Притом, более значительного — не для него лично, а для этой самой проблематической новой зари.
ПАМЯТИ ПОПЛАВСКОГО
Когда пишешь о чем-либо важном, или, по крайней мере, о таком, что тебе кажется важным, постоянно возникает и мучает сомнение: удалось ли все сказать, удалось ли сказать так, чтобы поверили? Одно неточное слово может иногда подвести. Потом, перечитывая самого себя, видишь: и об этом забыл, и то исказил, и тут недоговорил, целое распадается, «повисает в воздухе», — в особенности, если речь идет не о каких-либо отвлеченных идеях или законченных книгах, а о человеке. Невозможно передать полностью, чем был человек. В лучшем случае, удается соединить несколько разрозненных впечатлений, — да и то приходится рассчитывать на чтение не только внимательное, но отчасти и творческое, то есть такое, где участвуют чутье и воображение.

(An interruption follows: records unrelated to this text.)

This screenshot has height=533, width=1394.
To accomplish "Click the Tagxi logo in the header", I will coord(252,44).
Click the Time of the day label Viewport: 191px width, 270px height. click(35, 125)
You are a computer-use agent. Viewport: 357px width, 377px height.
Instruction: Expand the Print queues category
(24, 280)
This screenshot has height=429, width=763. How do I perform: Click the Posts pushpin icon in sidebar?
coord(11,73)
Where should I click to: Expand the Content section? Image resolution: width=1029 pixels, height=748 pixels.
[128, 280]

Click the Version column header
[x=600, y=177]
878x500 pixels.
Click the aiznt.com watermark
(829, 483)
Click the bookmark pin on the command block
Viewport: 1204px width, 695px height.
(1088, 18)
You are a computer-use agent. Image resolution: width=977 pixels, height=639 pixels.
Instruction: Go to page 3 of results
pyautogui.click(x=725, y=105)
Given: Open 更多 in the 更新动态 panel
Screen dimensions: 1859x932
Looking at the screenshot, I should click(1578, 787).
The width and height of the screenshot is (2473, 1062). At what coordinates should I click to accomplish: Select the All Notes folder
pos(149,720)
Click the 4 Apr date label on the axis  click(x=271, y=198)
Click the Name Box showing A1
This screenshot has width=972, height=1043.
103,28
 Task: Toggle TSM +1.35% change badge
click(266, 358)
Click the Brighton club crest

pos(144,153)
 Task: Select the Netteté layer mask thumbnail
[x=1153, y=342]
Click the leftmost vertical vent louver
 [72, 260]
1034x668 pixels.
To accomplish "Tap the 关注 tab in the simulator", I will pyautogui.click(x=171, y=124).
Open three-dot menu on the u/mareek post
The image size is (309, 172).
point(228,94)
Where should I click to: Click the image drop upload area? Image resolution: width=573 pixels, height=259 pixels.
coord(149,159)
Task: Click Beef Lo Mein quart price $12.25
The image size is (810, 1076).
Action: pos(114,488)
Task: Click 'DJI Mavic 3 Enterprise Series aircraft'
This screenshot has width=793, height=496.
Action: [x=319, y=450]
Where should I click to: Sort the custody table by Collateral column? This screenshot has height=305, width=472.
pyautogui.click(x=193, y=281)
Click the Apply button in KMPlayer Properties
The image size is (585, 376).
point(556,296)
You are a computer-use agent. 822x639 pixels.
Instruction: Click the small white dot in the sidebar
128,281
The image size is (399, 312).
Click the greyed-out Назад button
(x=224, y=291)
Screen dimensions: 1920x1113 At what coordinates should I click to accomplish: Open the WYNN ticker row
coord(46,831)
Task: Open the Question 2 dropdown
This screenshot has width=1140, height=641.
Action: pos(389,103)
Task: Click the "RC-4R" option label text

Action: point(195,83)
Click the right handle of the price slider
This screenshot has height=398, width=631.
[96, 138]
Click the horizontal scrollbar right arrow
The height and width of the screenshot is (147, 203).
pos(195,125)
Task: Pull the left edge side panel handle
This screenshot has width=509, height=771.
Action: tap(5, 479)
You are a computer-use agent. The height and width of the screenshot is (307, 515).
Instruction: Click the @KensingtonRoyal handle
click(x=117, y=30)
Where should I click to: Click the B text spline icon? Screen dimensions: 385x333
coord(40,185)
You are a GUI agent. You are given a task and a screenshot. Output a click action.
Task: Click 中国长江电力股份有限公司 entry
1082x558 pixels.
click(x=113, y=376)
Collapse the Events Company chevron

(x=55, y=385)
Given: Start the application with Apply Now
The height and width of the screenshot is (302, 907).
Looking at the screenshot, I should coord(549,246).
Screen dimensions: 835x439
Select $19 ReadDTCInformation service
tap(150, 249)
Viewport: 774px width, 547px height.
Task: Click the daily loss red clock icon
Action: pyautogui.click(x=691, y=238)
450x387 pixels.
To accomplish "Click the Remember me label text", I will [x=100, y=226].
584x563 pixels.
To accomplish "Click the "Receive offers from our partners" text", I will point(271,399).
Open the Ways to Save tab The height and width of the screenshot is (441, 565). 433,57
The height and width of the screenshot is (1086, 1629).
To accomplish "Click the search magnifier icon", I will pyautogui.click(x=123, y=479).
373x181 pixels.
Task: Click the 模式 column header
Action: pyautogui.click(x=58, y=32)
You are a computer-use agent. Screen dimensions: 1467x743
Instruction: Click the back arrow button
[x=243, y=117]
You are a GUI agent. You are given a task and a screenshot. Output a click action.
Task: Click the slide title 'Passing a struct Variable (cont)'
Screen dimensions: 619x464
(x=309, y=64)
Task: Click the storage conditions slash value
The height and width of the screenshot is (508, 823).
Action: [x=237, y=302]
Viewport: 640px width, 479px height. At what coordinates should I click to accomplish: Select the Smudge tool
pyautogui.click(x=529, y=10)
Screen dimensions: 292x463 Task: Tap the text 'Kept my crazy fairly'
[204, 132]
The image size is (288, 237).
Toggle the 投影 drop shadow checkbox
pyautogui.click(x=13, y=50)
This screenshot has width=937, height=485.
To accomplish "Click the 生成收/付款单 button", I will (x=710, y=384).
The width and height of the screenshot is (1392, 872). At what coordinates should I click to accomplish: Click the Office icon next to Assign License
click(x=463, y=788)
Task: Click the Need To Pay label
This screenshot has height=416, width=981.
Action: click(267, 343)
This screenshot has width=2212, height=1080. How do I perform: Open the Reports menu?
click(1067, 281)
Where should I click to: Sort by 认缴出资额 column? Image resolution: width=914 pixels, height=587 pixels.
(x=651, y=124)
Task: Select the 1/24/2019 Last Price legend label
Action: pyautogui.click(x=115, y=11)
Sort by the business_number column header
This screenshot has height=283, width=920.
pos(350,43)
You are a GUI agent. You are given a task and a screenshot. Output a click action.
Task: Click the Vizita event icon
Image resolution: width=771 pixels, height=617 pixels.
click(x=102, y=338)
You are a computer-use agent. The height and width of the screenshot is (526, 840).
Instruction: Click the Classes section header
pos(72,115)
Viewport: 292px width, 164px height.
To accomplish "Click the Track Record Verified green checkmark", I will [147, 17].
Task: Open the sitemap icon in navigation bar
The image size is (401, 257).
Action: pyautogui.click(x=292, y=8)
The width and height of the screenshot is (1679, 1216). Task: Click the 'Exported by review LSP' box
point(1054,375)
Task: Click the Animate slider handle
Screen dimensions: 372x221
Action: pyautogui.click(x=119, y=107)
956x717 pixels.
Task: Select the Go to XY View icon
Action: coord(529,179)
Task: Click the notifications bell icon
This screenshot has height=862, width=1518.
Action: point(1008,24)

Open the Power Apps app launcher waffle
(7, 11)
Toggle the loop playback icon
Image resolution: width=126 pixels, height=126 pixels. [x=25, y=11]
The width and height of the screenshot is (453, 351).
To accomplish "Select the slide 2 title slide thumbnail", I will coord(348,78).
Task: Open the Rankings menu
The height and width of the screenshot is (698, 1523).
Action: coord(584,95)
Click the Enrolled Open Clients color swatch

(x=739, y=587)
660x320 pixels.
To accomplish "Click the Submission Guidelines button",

О Борисе Поплавском рассказать убедительно тем труднее, что существует пропасть между отношением к нему людей, которые его лично знали, и широкой массой читателей, для которых он просто «молодой поэт», — ну, может быть, и недурной поэт, и обещающий, но все-таки один из многих, ничем не замечательный, притом беспутно живший и беспутно погибший. В некрологах принято преувеличивать дарования, достоинства и заслуги. Могут подумать, что и я пишу сейчас традиционный eloge funebre, с той умышленной «поправкой на смерть», которая побуждает называть заурядное исключительным и обычное необыкновенным.